La base juridique de cette décision est extrêmement fragile : la propriété juridique de l’appartement n’a jamais été transférée à Lula, et il n’a jamais occupé l’immeuble. Le juge n’a pas davantage précisé quels seraient les avantages que l’OAS aurait reçus en retour de la part de Lula.
Salir l’image de Lula
La condamnation a donc été une décision juridique arbitraire, qui s’explique par la volonté préexistante du juge de condamner Lula. Lula fait appel de cette décision et, tant qu’il n’est pas condamné en appel (ce qui n’est pas certain), il peut même être candidat à la présidence de la République en 2018. En général, le jugement d’un appel prend plus d’un an. Ainsi, à l’heure actuelle, la principale conséquence de la condamnation est politique : elle contribue à salir l’image de Lula.
Lula a certainement souffert d’une injustice, et il a très probablement raison de dire qu’il est persécuté politiquement. Cependant, il ne peut pas être considéré comme innocent, et certainement pas comme politiquement innocent. L’opération Lava Jato, qui concerne une vaste affaire de corruption et de blanchiment impliquant les grands partis politiques, dont le PT, et en vertu de laquelle la condamnation contre Lula a été prononcée, souffre de nombreux biais politiques et juridiques et doit à ce titre être critiquée. Mais elle n’est pas une fiction.
Un système de corruption impliquant le PT
Il n’y a pas de doute que dans les gouvernements du PT – comme, d’ailleurs, dans les gouvernements précédents – il y a eu énormément de corruption, et une partie de celle-ci a été démontrée. Lula affirme qu’il ne savait rien, mais il n’est pas crédible. Il ne fait également aucun doute qu’il a reçu des faveurs, pour lui-même et pour sa famille, grâce à ses bonnes relations avec des secteurs de la bourgeoisie brésilienne et en échange d’avantages qu’il lui a assurés.
S’il faut donc dénoncer une condamnation sans preuves qui s’inscrit dans un cadre plus large de persécution politique, il est toutefois impossible d’affirmer que Lula est innocent. Ce qui est évident est que le PT n’a pas changé les pratiques héritées de ses prédécesseurs au pouvoir : gouverner en faveur des intérêts bourgeois pour gagner leur soutien politique (et financier, en particulier aux élections), ainsi que des avantages personnels. Une grande partie des anciens partisans du PT le reconnaissent, ce qui explique que les manifestations pour la défense de Lula aient été très clairsemées.
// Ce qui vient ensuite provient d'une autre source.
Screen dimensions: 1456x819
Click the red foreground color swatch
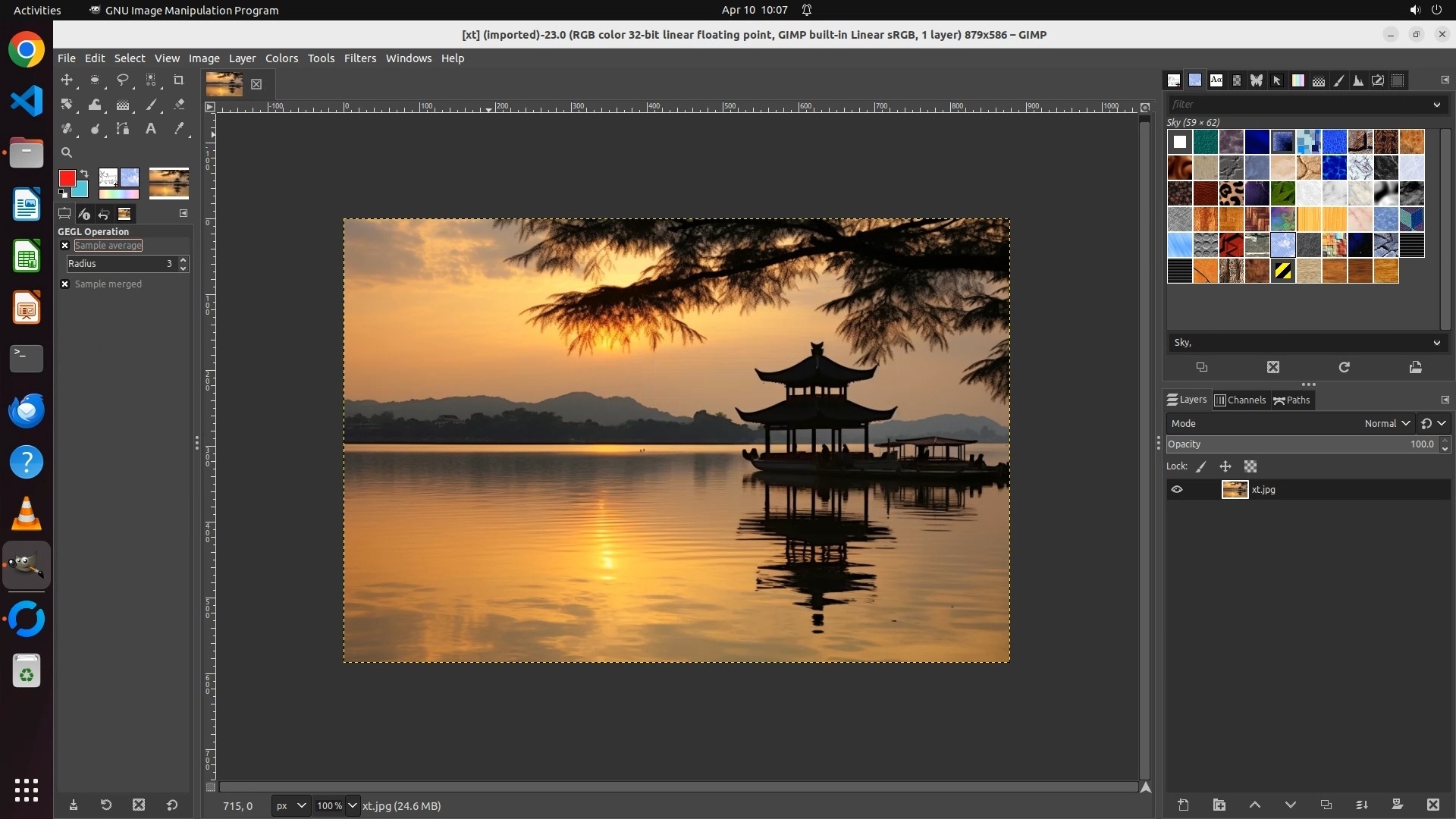(x=67, y=178)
Unité dans la rue, mais pas derrière le candidat Lula
Au-delà de leur manque de crédibilité dans les affaires de corruption, Lula et le PT ont en outre réaffirmé leur volonté de participer aux prochaines élections dans l’objectif de mener la même politique que celle qu’ils ont menée précédemment. Lula a ainsi répété que le PT n’a pas eu tort de s’allier avec des partis de droite (qui se sont consacrés plus tard à le renverser), parce que, selon lui, ces alliances sont indispensables pour gouverner.
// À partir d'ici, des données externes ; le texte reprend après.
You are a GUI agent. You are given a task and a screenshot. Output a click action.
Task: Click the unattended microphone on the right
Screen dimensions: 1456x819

Du point de vue de la gauche socialiste brésilienne, la seule option est d’impulser des mobilisations contre le gouvernement illégitime et ses « contre-réformes » et, dans le même temps, de chercher à construire une alternative politique à Lula et au PT. Dans la mesure où le PT et ses alliés politiques s’opposent au président Temer et à ses politiques, l’unité avec eux est nécessaire dans la rue. Mais aucune concession ne doit leur être faite lorsqu’ils font pression pour que l’unité se retrouve derrière la candidature de Lula aux prochaines élections.